* _EXTRACTED ENTRIES_:
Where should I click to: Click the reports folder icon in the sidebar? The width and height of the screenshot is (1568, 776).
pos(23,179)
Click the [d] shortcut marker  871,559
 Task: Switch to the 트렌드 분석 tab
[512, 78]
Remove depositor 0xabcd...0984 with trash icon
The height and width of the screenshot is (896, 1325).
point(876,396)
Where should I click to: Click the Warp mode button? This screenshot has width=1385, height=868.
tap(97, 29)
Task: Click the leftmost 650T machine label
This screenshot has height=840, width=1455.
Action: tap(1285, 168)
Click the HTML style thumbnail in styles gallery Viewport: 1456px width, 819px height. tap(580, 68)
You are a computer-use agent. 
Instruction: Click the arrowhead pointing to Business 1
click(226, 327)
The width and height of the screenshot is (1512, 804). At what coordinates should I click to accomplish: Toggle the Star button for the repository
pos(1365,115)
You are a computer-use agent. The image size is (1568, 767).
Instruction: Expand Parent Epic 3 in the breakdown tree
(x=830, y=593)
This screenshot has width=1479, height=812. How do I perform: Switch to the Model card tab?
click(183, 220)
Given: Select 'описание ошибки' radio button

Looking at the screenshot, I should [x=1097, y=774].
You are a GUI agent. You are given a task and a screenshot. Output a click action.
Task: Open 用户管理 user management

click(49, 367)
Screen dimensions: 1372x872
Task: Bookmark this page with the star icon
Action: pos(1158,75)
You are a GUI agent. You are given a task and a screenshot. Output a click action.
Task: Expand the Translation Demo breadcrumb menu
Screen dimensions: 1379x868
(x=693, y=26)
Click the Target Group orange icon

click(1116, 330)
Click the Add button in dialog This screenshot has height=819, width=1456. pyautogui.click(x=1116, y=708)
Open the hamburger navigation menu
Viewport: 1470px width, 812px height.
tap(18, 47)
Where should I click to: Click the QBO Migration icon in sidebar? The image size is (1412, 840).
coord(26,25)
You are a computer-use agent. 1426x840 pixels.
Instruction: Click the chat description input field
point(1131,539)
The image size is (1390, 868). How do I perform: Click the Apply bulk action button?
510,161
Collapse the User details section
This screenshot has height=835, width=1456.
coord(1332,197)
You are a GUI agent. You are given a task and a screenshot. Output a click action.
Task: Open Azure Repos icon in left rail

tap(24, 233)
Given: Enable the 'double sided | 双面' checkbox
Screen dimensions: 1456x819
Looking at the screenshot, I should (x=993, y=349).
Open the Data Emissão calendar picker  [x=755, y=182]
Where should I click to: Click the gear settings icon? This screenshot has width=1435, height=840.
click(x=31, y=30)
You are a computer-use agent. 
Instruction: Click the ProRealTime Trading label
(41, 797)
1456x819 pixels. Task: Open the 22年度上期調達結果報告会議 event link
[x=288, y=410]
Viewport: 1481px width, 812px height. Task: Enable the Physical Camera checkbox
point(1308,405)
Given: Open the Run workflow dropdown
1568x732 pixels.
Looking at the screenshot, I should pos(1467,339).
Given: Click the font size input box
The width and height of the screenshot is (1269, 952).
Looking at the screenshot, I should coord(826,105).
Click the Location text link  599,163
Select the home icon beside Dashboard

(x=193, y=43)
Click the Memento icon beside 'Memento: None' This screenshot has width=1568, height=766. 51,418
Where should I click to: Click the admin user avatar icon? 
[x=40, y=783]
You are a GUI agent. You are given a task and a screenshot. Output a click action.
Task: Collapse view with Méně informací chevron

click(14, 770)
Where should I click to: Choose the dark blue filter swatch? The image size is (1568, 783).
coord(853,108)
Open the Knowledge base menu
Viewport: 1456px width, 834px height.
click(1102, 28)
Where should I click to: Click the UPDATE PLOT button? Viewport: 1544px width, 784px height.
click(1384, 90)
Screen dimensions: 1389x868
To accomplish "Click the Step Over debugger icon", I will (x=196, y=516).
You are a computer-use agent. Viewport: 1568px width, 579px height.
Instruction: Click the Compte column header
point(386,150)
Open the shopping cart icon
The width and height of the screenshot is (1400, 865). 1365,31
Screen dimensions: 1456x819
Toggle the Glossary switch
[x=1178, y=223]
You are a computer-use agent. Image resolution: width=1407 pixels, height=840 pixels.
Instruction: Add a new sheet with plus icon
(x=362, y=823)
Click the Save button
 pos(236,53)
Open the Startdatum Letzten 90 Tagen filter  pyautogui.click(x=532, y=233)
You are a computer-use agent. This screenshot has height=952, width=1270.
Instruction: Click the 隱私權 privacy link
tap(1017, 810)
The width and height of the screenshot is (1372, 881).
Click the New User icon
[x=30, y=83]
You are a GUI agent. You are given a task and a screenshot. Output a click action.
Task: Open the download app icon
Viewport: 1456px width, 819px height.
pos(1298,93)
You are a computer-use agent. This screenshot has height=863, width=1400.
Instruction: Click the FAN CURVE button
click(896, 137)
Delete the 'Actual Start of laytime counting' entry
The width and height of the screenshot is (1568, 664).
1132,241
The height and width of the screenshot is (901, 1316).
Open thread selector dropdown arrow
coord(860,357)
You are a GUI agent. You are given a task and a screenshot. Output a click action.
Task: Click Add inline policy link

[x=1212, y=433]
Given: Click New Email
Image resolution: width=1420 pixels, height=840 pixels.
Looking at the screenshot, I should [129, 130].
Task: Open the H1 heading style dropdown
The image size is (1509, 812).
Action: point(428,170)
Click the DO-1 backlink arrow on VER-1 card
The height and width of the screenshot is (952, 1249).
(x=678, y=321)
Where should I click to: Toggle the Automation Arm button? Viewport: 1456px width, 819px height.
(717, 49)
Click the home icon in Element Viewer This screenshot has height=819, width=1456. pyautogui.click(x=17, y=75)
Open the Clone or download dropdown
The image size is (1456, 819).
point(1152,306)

* _YOUR ASSIGNMENT_:
Nothing in the records may change. Print all of them.

* _RESPONSE TO THE TASK_:
Where should I click to: Click the reports folder icon in the sidebar? The width and height of the screenshot is (1568, 776).
pos(23,179)
Click the [d] shortcut marker  871,559
 Task: Switch to the 트렌드 분석 tab
[512, 78]
Remove depositor 0xabcd...0984 with trash icon
The height and width of the screenshot is (896, 1325).
point(876,396)
Where should I click to: Click the Warp mode button? This screenshot has width=1385, height=868.
tap(97, 29)
Task: Click the leftmost 650T machine label
This screenshot has height=840, width=1455.
Action: tap(1285, 168)
Click the HTML style thumbnail in styles gallery Viewport: 1456px width, 819px height. tap(580, 68)
You are a computer-use agent. 
Instruction: Click the arrowhead pointing to Business 1
click(226, 327)
The width and height of the screenshot is (1512, 804). At what coordinates should I click to accomplish: Toggle the Star button for the repository
pos(1365,115)
You are a computer-use agent. The image size is (1568, 767).
Instruction: Expand Parent Epic 3 in the breakdown tree
(x=830, y=593)
This screenshot has width=1479, height=812. How do I perform: Switch to the Model card tab?
click(183, 220)
Given: Select 'описание ошибки' radio button

Looking at the screenshot, I should [x=1097, y=774].
You are a GUI agent. You are given a task and a screenshot. Output a click action.
Task: Open 用户管理 user management

click(49, 367)
Screen dimensions: 1372x872
Task: Bookmark this page with the star icon
Action: pos(1158,75)
You are a GUI agent. You are given a task and a screenshot. Output a click action.
Task: Expand the Translation Demo breadcrumb menu
Screen dimensions: 1379x868
(x=693, y=26)
Click the Target Group orange icon

click(1116, 330)
Click the Add button in dialog This screenshot has height=819, width=1456. pyautogui.click(x=1116, y=708)
Open the hamburger navigation menu
Viewport: 1470px width, 812px height.
tap(18, 47)
Where should I click to: Click the QBO Migration icon in sidebar? The image size is (1412, 840).
coord(26,25)
You are a computer-use agent. 1426x840 pixels.
Instruction: Click the chat description input field
point(1131,539)
The image size is (1390, 868). How do I perform: Click the Apply bulk action button?
510,161
Collapse the User details section
This screenshot has height=835, width=1456.
coord(1332,197)
You are a GUI agent. You are given a task and a screenshot. Output a click action.
Task: Open Azure Repos icon in left rail

tap(24, 233)
Given: Enable the 'double sided | 双面' checkbox
Screen dimensions: 1456x819
Looking at the screenshot, I should (x=993, y=349).
Open the Data Emissão calendar picker  [x=755, y=182]
Where should I click to: Click the gear settings icon? This screenshot has width=1435, height=840.
click(x=31, y=30)
You are a computer-use agent. 
Instruction: Click the ProRealTime Trading label
(41, 797)
1456x819 pixels. Task: Open the 22年度上期調達結果報告会議 event link
[x=288, y=410]
Viewport: 1481px width, 812px height. Task: Enable the Physical Camera checkbox
point(1308,405)
Given: Open the Run workflow dropdown
1568x732 pixels.
Looking at the screenshot, I should pos(1467,339).
Given: Click the font size input box
The width and height of the screenshot is (1269, 952).
Looking at the screenshot, I should coord(826,105).
Click the Location text link  599,163
Select the home icon beside Dashboard

(x=193, y=43)
Click the Memento icon beside 'Memento: None' This screenshot has width=1568, height=766. 51,418
Where should I click to: Click the admin user avatar icon? 
[x=40, y=783]
You are a GUI agent. You are given a task and a screenshot. Output a click action.
Task: Collapse view with Méně informací chevron

click(14, 770)
Where should I click to: Choose the dark blue filter swatch? The image size is (1568, 783).
coord(853,108)
Open the Knowledge base menu
Viewport: 1456px width, 834px height.
click(1102, 28)
Where should I click to: Click the UPDATE PLOT button? Viewport: 1544px width, 784px height.
click(1384, 90)
Screen dimensions: 1389x868
To accomplish "Click the Step Over debugger icon", I will (x=196, y=516).
You are a computer-use agent. Viewport: 1568px width, 579px height.
Instruction: Click the Compte column header
point(386,150)
Open the shopping cart icon
The width and height of the screenshot is (1400, 865). 1365,31
Screen dimensions: 1456x819
Toggle the Glossary switch
[x=1178, y=223]
You are a computer-use agent. Image resolution: width=1407 pixels, height=840 pixels.
Instruction: Add a new sheet with plus icon
(x=362, y=823)
Click the Save button
 pos(236,53)
Open the Startdatum Letzten 90 Tagen filter  pyautogui.click(x=532, y=233)
You are a computer-use agent. This screenshot has height=952, width=1270.
Instruction: Click the 隱私權 privacy link
tap(1017, 810)
The width and height of the screenshot is (1372, 881).
Click the New User icon
[x=30, y=83]
You are a GUI agent. You are given a task and a screenshot. Output a click action.
Task: Open the download app icon
Viewport: 1456px width, 819px height.
pos(1298,93)
You are a computer-use agent. This screenshot has height=863, width=1400.
Instruction: Click the FAN CURVE button
click(896, 137)
Delete the 'Actual Start of laytime counting' entry
The width and height of the screenshot is (1568, 664).
1132,241
The height and width of the screenshot is (901, 1316).
Open thread selector dropdown arrow
coord(860,357)
You are a GUI agent. You are given a task and a screenshot. Output a click action.
Task: Click Add inline policy link

[x=1212, y=433]
Given: Click New Email
Image resolution: width=1420 pixels, height=840 pixels.
Looking at the screenshot, I should [129, 130].
Task: Open the H1 heading style dropdown
The image size is (1509, 812).
Action: point(428,170)
Click the DO-1 backlink arrow on VER-1 card
The height and width of the screenshot is (952, 1249).
(x=678, y=321)
Where should I click to: Toggle the Automation Arm button? Viewport: 1456px width, 819px height.
(717, 49)
Click the home icon in Element Viewer This screenshot has height=819, width=1456. pyautogui.click(x=17, y=75)
Open the Clone or download dropdown
The image size is (1456, 819).
point(1152,306)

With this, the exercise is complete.